Tracking worker performance requires thoroughly understanding the work. To demonstrate the picker’s experience, Dorn has had new hires and interns practice picking strawberries.

“It’s very humbling,” Dorn said. “Every person who has worked with us, except one, has not made minimum wage. We then have them watch and time people earning 20-plus dollars hourly. It sets the stage for people to value the work of others.”

The team

Dorn’s two “customer success engineers” – his son Zachary Dorn and rodeo cowboy Brian Gomes – communicate directly with the field managers and crews on the California farms where the Food-Origins is demonstrating and testing its product.

“What we’ve found is by trying and working from a disadvantage – by being a guy that’s in the field and speaking your Spanish badly, and trying to understand (the harvest crew’s) issues, we get a lot of good feedback,” Dorn said.

Every member of the five-man startup team has some other connection to agriculture. As a teen, Zachary Dorn was put to work picking strawberries by his father. Gomes’ father manages a produce packing plant. Programmer Alcides Sorto, an immigrant from Central America, worked as a harvester and crew boss for tomato and vegetable growers before getting a Matsui Foundation scholarship to learn programming.

“When he and I sit down each day, every conversation ends with him saying, ‘If we do that, it fixes a huge challenge I had when I was in the fields,’ Dorn said. “And he’s very proud that he now as a computer science engineer has the capacity to make those changes himself.”

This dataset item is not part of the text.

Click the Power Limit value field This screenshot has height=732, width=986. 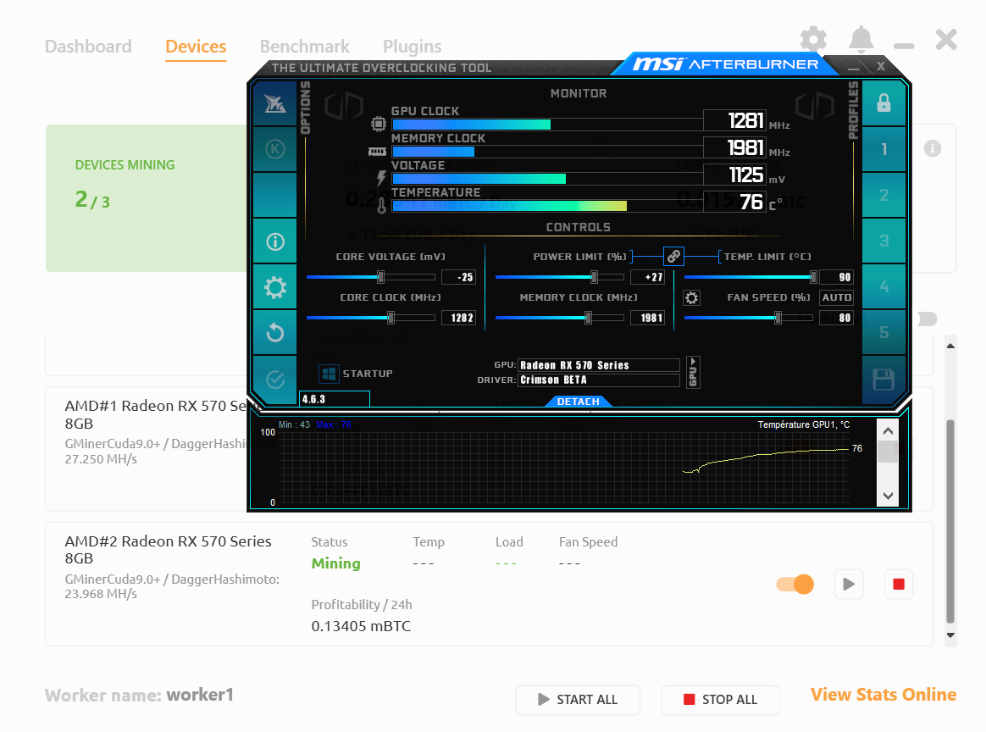point(648,277)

The other staff programmer, Eliasar ‘Chad’ Gandara, said his father is a career vineyard manager, and he said the background in agriculture does help them with the programming.

“You need to know the problem you’re going to solve,” he said. “We need to know what data we’re going to capture at what point.”

But Gandara said what interested him about Food-Origins was the technology Nathan Dorn wants to create.

“It’s more complex and interesting compared to other software,” Gandara said. “It seems like the ag industry is way behind in using sensors.”